You can read it more at https://cloud.google.com/architecture/devops or their book Accelerate: The Science of Lean Software and DevOps.

The book mainly presents the research findings and the science behind them. If you are interested in how to introduce or apply these engineering best practices, there are many better books on amazon and articles on google for it. However, I still highly recommend reading the book to understand better why certain practices are good or bad. And also valuable for those wanting data-driven evidence and sound theories of what makes a high-performing team before adopting change in your team or organisation.

The Research

The research was conducted from 2014-2017 and included data collected from the 'State of DevOps' survey.

Participants:

  • Over 2000 unique organisation
  • 23K respondents from all around the work
  • Different organisation sizes from under 5 to 10K employees
  • All industries include highly regulated finance, healthcare and government.
  • Startups to well establish companies
  • Greenfield to legacy product
  • Waterfall, DevOps and Agile delivery methods

The 4 Key Metrics

One of the core outcomes of the research was four key metrics that distinguish a high-performing team.

  • Lead Time: The time from code committed to running in production.
  • Deployment Frequency: How often deploys happen.
  • Mean Time To Restore (MTTR): How quickly can teams restore service after production outages.
  • Change Fail Rate: What percentage of deploys result in service impairment or an outage.

The researchers classified organisations into low, medium and high-performing teams based on the four metrics. They found that high-performing teams were twice as likely to exceed organisational business goals such as profitability, productivity and market share. They were also twice as likely to exceed non-commercial goals such as customer satisfaction, quality of product or mission goals. And that employees were twice as likely to recommend the company to others.

As a benchmark, in 2016, high-performing teams had

  • Lead Time: Less than one hour
  • Deployment Frequency: On demand (multiple deploys per day)
  • Mean Time To Restore (MTTR): Less than one hour
  • Change Fail Rate: 0-15%

While low-performing teams had

  • Lead Time: Between one month and six months
  • Deployment Frequency: Between once per month and once every six months
  • Mean Time To Restore (MTTR): Less than one day
  • Change Fail Rate: 16-30%

Source: Accelerate: The Science of Lean Software and DevOps

An important note is that the four metrics aren't the goal of the business, nor are they "leading indicators" of what to improve.
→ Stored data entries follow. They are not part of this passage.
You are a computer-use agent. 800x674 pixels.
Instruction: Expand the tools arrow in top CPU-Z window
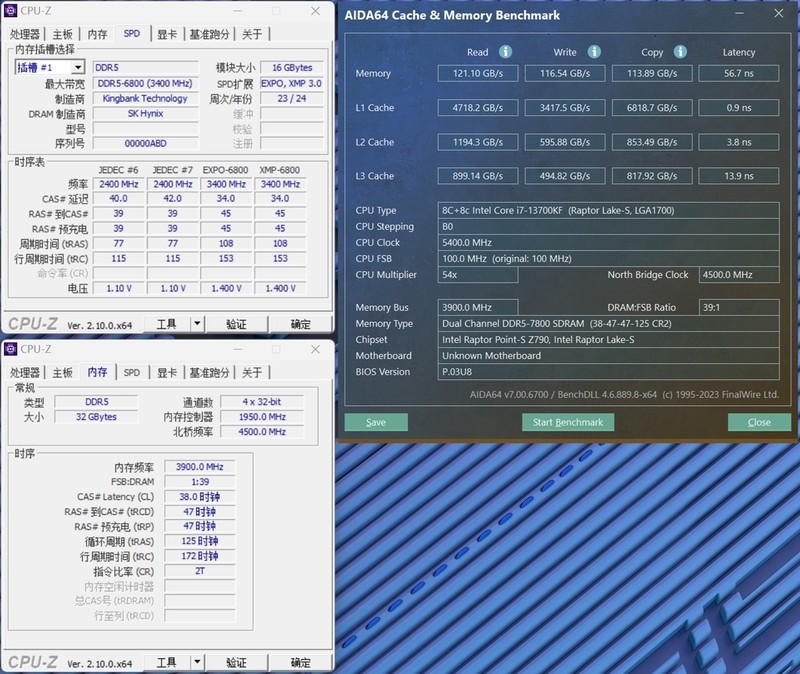[197, 324]
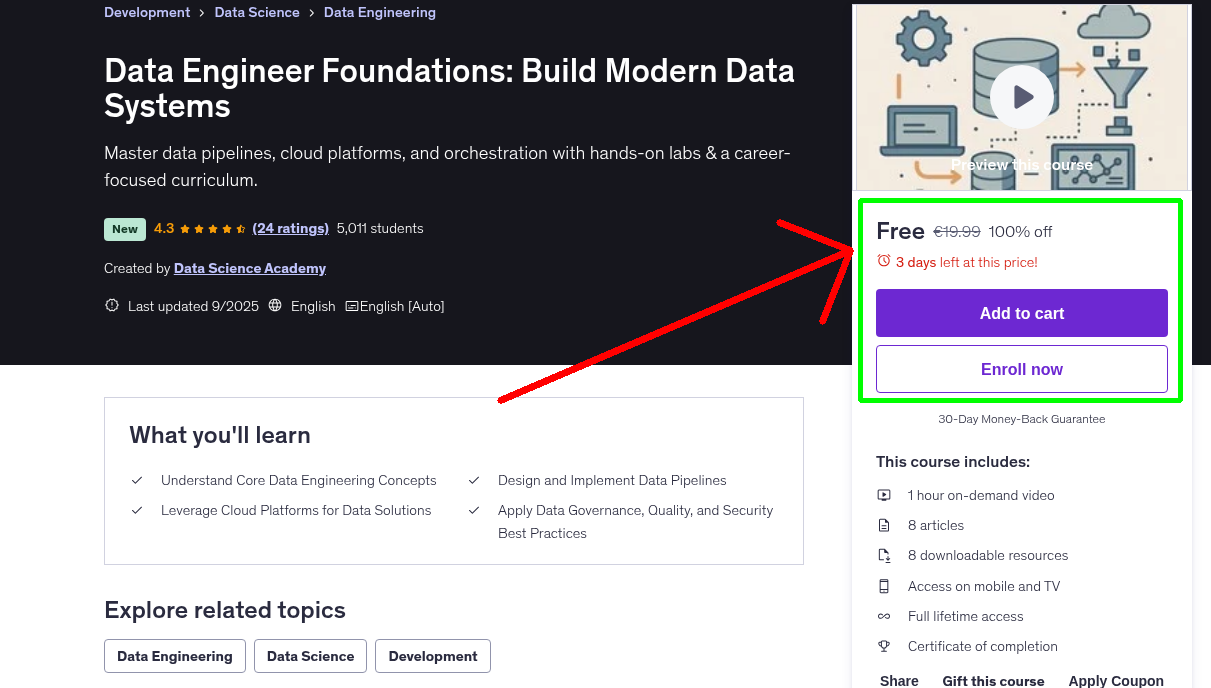
Task: Click the on-demand video icon
Action: click(x=884, y=495)
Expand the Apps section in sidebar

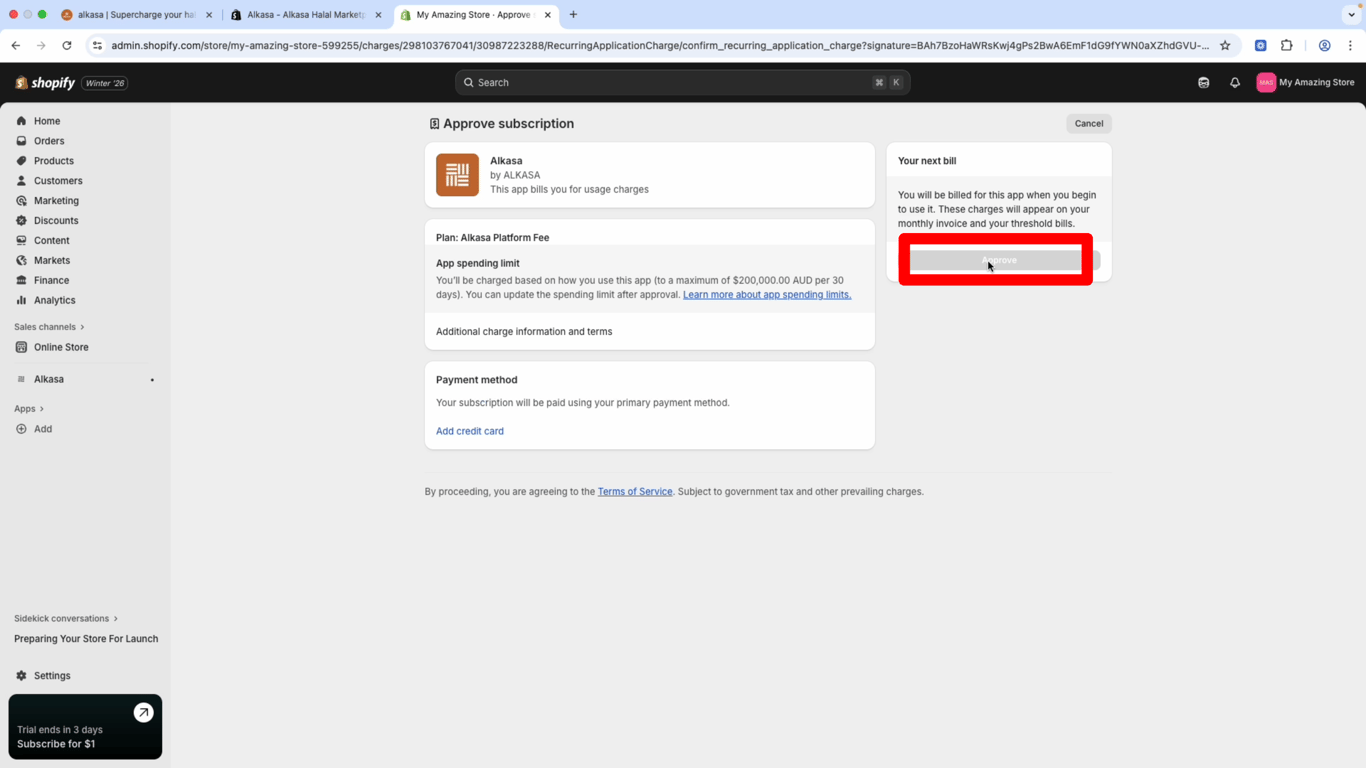pos(29,409)
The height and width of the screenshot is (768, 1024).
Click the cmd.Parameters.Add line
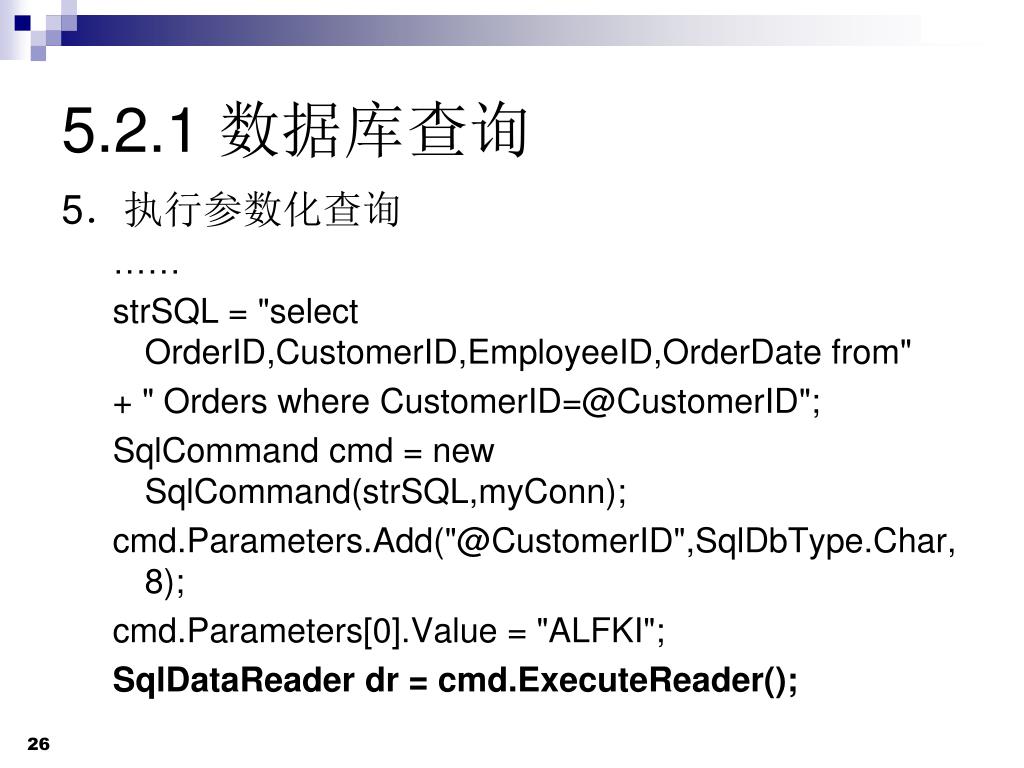click(534, 542)
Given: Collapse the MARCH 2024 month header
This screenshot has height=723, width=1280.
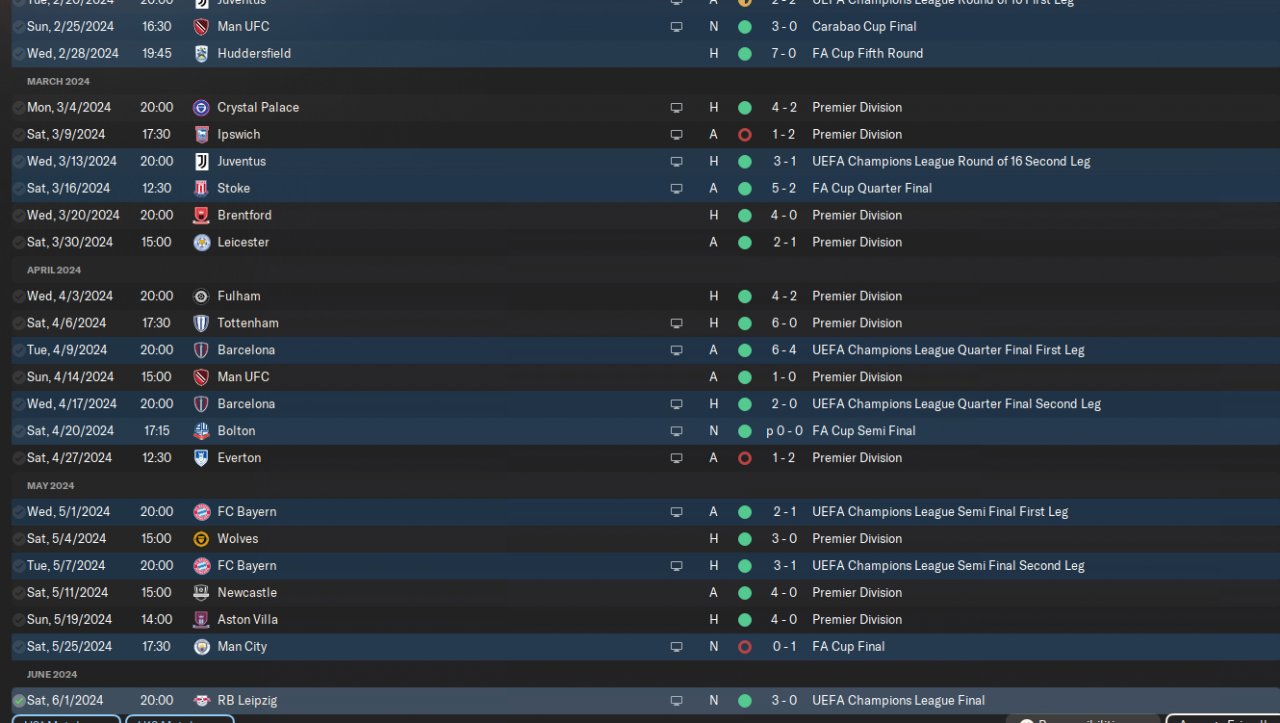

Instead, they are the overall performance of your engineering team. Think of the metrics similar to how good a car is. Speed, fuel efficiency, cargo space and handling are suitable measures of how great a car is, but it doesn't tell you precisely what needs to be improved or changed to make it better. So, for example, what exact car parts or changes increase fuel efficiency?

24 Key capabilities for high performing team

The research investigated what actions led to delivery performance, identified 24 Key capabilities, and grouped them into five categories.

Continuous delivery

  • Use version control for all production artifacts, including application code and application configuration
  • Automate your deployment processes
  • Implement continuous integration (CI)
  • Use trunk-based development with short-lived branches
  • Implement automated test
  • Support test data management
  • Shift left on security
  • Implement continuous delivery (CD)

Architecture

  • Use a loosely coupled architecture
  • Empowered teams to make their own decisions

Product and Process

  • Gather and implement customer feedback
  • Support the entire team to understand the complete workflow from business to customer
  • Work in small batches
  • Encourage experimentation

Lean management and Monitoring

  • Have a lightweight change approval process
  • Have monitor across applications and infrastructure to inform business decisions
  • proactively monitoring of system
  • Implement Work-in-progress (WIP) limits to help improve the process
  • Visualise work, monitor quality and communication throughout the team

Cultural

  • Support a Westrum generative culture
  • Create a culture of learning
  • Support and facilitate collaboration among teams
  • Endeavour to make work meaningful
  • Support transformational leadership

Key Takeaway - Continuous Delivery

Teams that automate builds, tests and deployments perform better in the key metrics. In addition, the research shows that you don't need to trade off between tempo and stability and that adopting Continuous Delivery improves both velocity and quality.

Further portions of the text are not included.